## Data excerpts
——————————
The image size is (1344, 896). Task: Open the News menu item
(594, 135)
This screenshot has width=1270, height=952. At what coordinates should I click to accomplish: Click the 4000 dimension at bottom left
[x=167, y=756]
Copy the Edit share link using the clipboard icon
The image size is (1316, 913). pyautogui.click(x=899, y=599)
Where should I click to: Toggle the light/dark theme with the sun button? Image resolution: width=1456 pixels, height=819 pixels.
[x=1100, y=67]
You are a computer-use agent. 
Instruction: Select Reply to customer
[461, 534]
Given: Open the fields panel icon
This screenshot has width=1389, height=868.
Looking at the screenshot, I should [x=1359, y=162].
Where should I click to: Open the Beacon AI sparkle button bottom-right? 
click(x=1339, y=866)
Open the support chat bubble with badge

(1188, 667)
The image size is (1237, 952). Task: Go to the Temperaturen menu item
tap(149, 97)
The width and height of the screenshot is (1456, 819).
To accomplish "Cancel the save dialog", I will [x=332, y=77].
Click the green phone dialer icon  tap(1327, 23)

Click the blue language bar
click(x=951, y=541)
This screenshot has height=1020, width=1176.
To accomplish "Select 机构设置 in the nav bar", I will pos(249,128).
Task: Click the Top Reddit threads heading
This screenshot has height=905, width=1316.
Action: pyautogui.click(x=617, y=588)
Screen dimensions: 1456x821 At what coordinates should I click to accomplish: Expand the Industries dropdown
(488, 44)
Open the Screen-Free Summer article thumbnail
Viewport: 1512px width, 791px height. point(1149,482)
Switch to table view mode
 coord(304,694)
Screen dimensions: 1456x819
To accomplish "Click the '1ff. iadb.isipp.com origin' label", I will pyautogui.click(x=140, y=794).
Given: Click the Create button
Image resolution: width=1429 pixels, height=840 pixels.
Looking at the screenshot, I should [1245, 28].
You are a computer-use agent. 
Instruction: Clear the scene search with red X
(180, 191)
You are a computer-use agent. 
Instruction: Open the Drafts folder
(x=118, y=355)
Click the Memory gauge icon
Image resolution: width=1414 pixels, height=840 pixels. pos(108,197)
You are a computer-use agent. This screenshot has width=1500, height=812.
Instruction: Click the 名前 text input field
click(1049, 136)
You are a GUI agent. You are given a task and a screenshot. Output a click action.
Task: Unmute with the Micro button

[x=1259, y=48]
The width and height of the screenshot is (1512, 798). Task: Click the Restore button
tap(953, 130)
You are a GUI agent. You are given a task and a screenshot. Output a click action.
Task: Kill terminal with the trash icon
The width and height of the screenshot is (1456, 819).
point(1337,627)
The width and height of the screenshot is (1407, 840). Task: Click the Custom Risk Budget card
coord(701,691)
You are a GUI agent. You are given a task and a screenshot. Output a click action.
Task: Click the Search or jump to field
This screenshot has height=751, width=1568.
——————————
## Activity
Provide a verbatim copy of all the entries.

## Finished exercise
The image size is (1344, 896). Task: Open the News menu item
(594, 135)
This screenshot has width=1270, height=952. At what coordinates should I click to accomplish: Click the 4000 dimension at bottom left
[x=167, y=756]
Copy the Edit share link using the clipboard icon
The image size is (1316, 913). pyautogui.click(x=899, y=599)
Where should I click to: Toggle the light/dark theme with the sun button? Image resolution: width=1456 pixels, height=819 pixels.
[x=1100, y=67]
You are a computer-use agent. 
Instruction: Select Reply to customer
[461, 534]
Given: Open the fields panel icon
This screenshot has width=1389, height=868.
Looking at the screenshot, I should [x=1359, y=162].
Where should I click to: Open the Beacon AI sparkle button bottom-right? 
click(x=1339, y=866)
Open the support chat bubble with badge

(1188, 667)
The image size is (1237, 952). Task: Go to the Temperaturen menu item
tap(149, 97)
The width and height of the screenshot is (1456, 819).
To accomplish "Cancel the save dialog", I will [x=332, y=77].
Click the green phone dialer icon  tap(1327, 23)

Click the blue language bar
click(x=951, y=541)
This screenshot has height=1020, width=1176.
To accomplish "Select 机构设置 in the nav bar", I will pos(249,128).
Task: Click the Top Reddit threads heading
This screenshot has height=905, width=1316.
Action: pyautogui.click(x=617, y=588)
Screen dimensions: 1456x821 At what coordinates should I click to accomplish: Expand the Industries dropdown
(488, 44)
Open the Screen-Free Summer article thumbnail
Viewport: 1512px width, 791px height. point(1149,482)
Switch to table view mode
 coord(304,694)
Screen dimensions: 1456x819
To accomplish "Click the '1ff. iadb.isipp.com origin' label", I will pyautogui.click(x=140, y=794).
Given: Click the Create button
Image resolution: width=1429 pixels, height=840 pixels.
Looking at the screenshot, I should [1245, 28].
You are a computer-use agent. 
Instruction: Clear the scene search with red X
(180, 191)
You are a computer-use agent. 
Instruction: Open the Drafts folder
(x=118, y=355)
Click the Memory gauge icon
Image resolution: width=1414 pixels, height=840 pixels. pos(108,197)
You are a computer-use agent. This screenshot has width=1500, height=812.
Instruction: Click the 名前 text input field
click(1049, 136)
You are a GUI agent. You are given a task and a screenshot. Output a click action.
Task: Unmute with the Micro button

[x=1259, y=48]
The width and height of the screenshot is (1512, 798). Task: Click the Restore button
tap(953, 130)
You are a GUI agent. You are given a task and a screenshot. Output a click action.
Task: Kill terminal with the trash icon
The width and height of the screenshot is (1456, 819).
point(1337,627)
The width and height of the screenshot is (1407, 840). Task: Click the Custom Risk Budget card
coord(701,691)
You are a GUI agent. You are given a task and a screenshot. Output a click action.
Task: Click the Search or jump to field
This screenshot has height=751, width=1568.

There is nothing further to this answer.